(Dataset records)
>>>
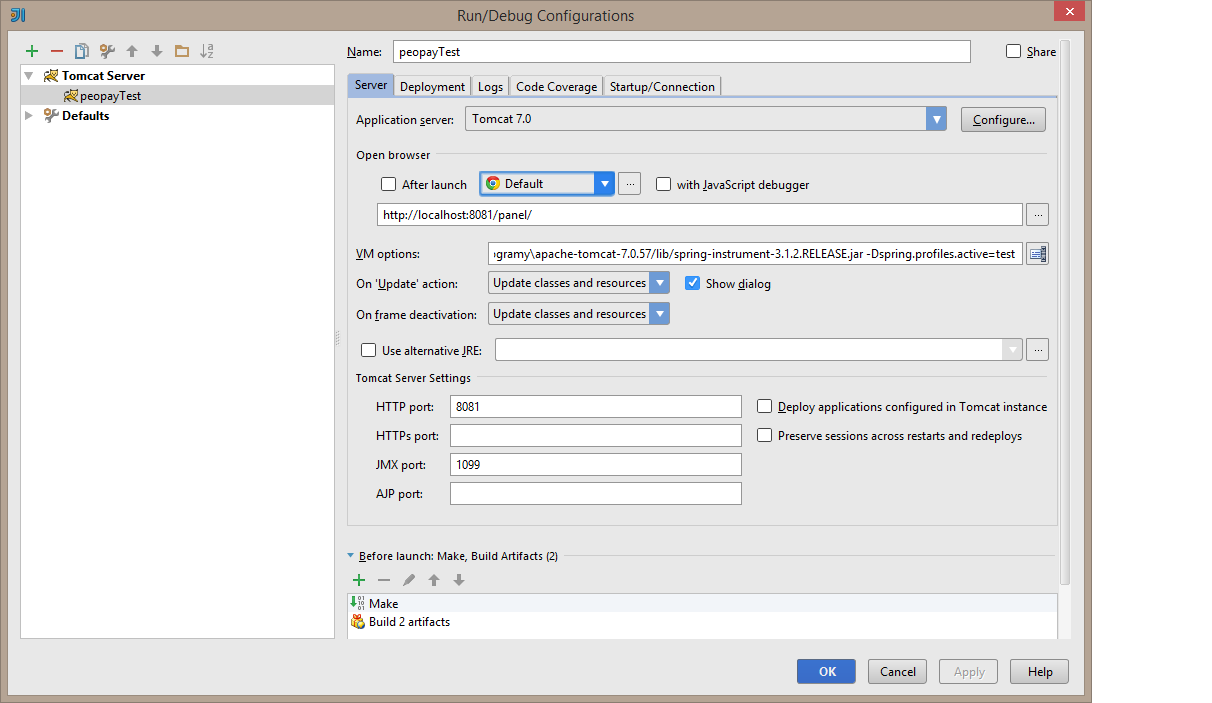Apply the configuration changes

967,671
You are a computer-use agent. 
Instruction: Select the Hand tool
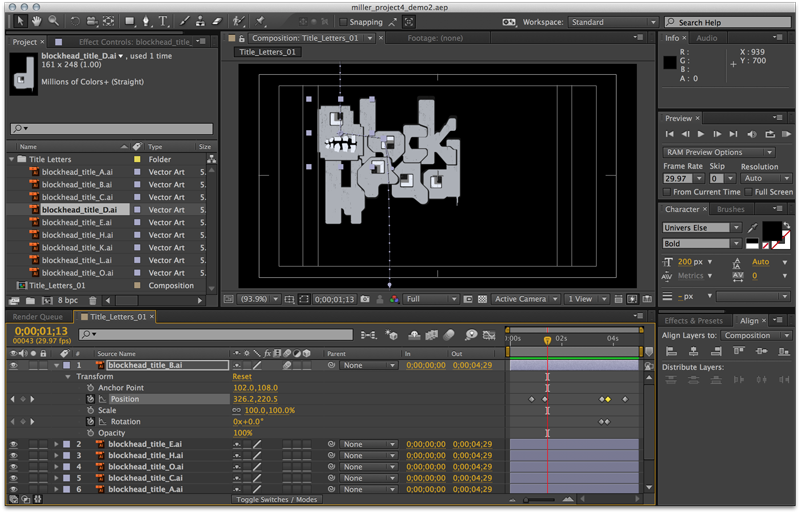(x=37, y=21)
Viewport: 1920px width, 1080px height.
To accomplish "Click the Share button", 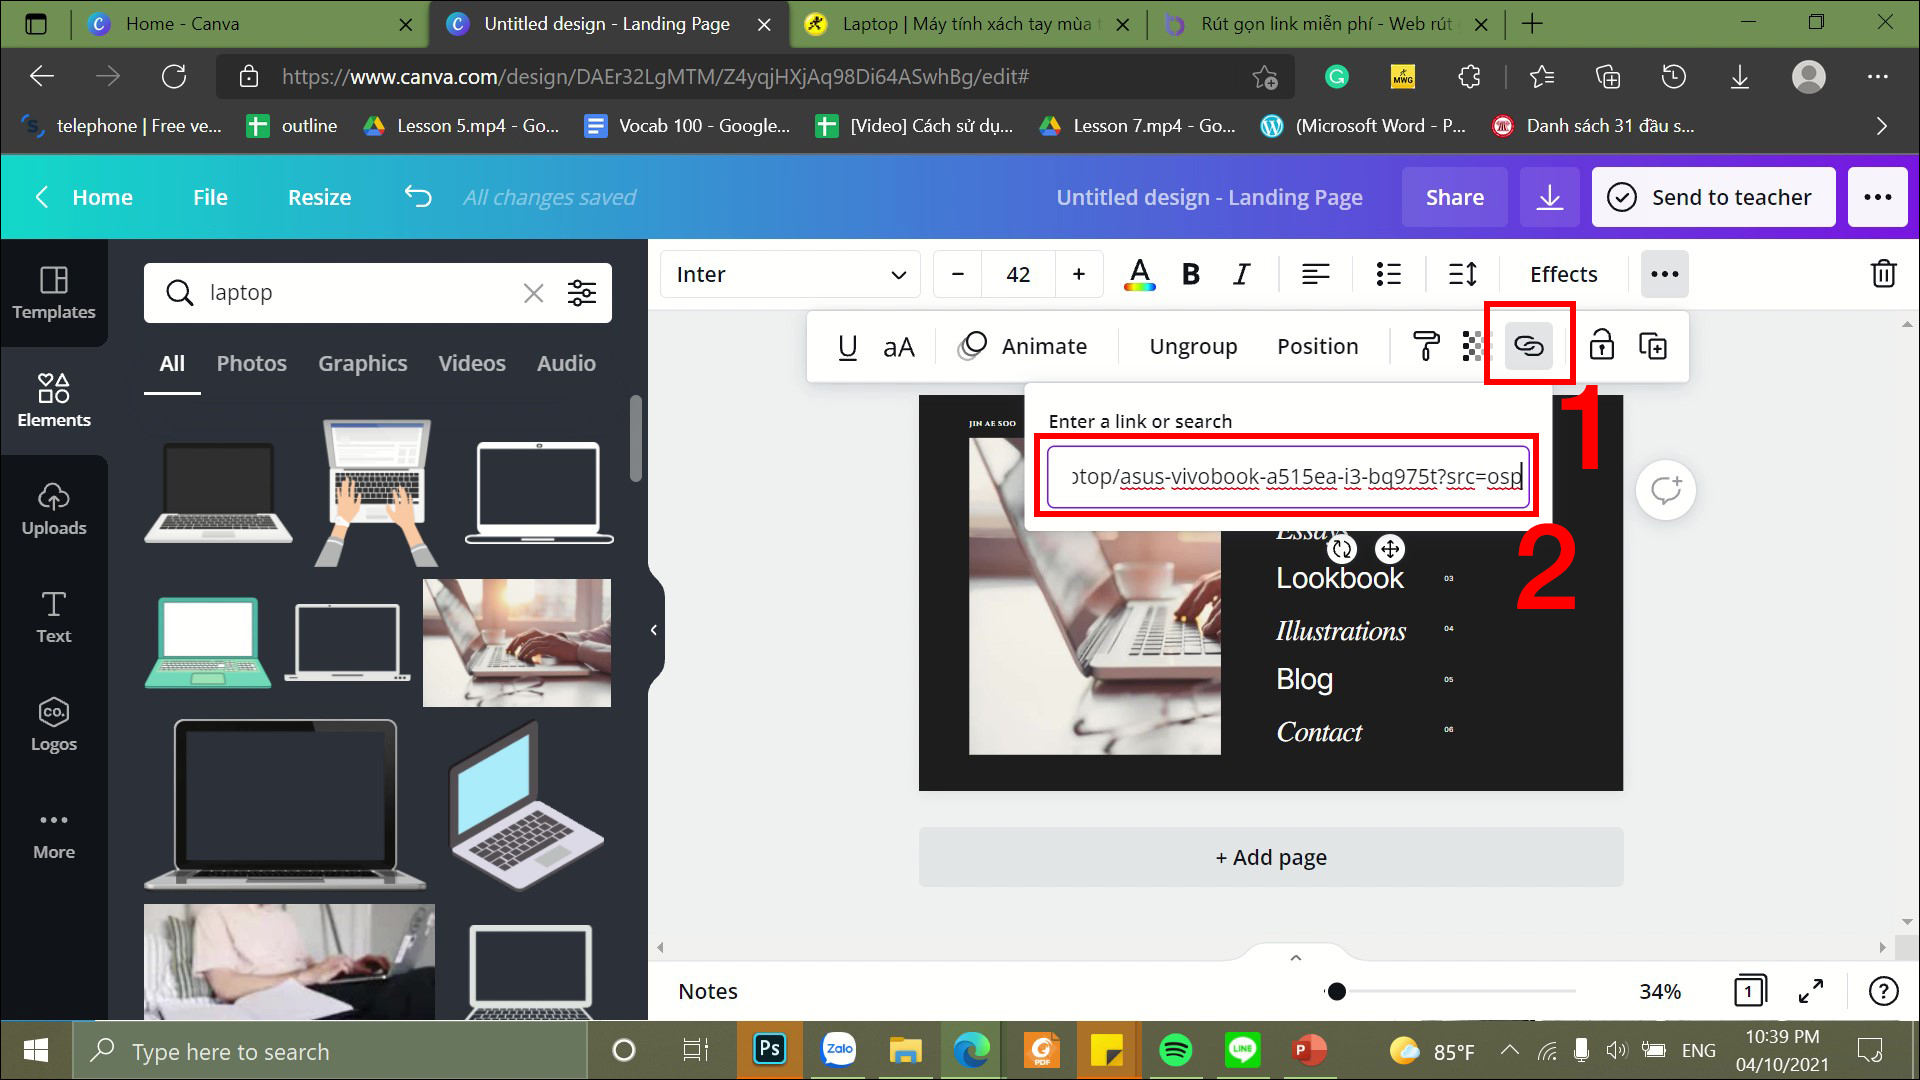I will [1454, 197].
<<<
Please report every line from the rows above that contains the string "width" and copy each such line in full. Case counts when matching.

Viewport: 1920px width, 1080px height.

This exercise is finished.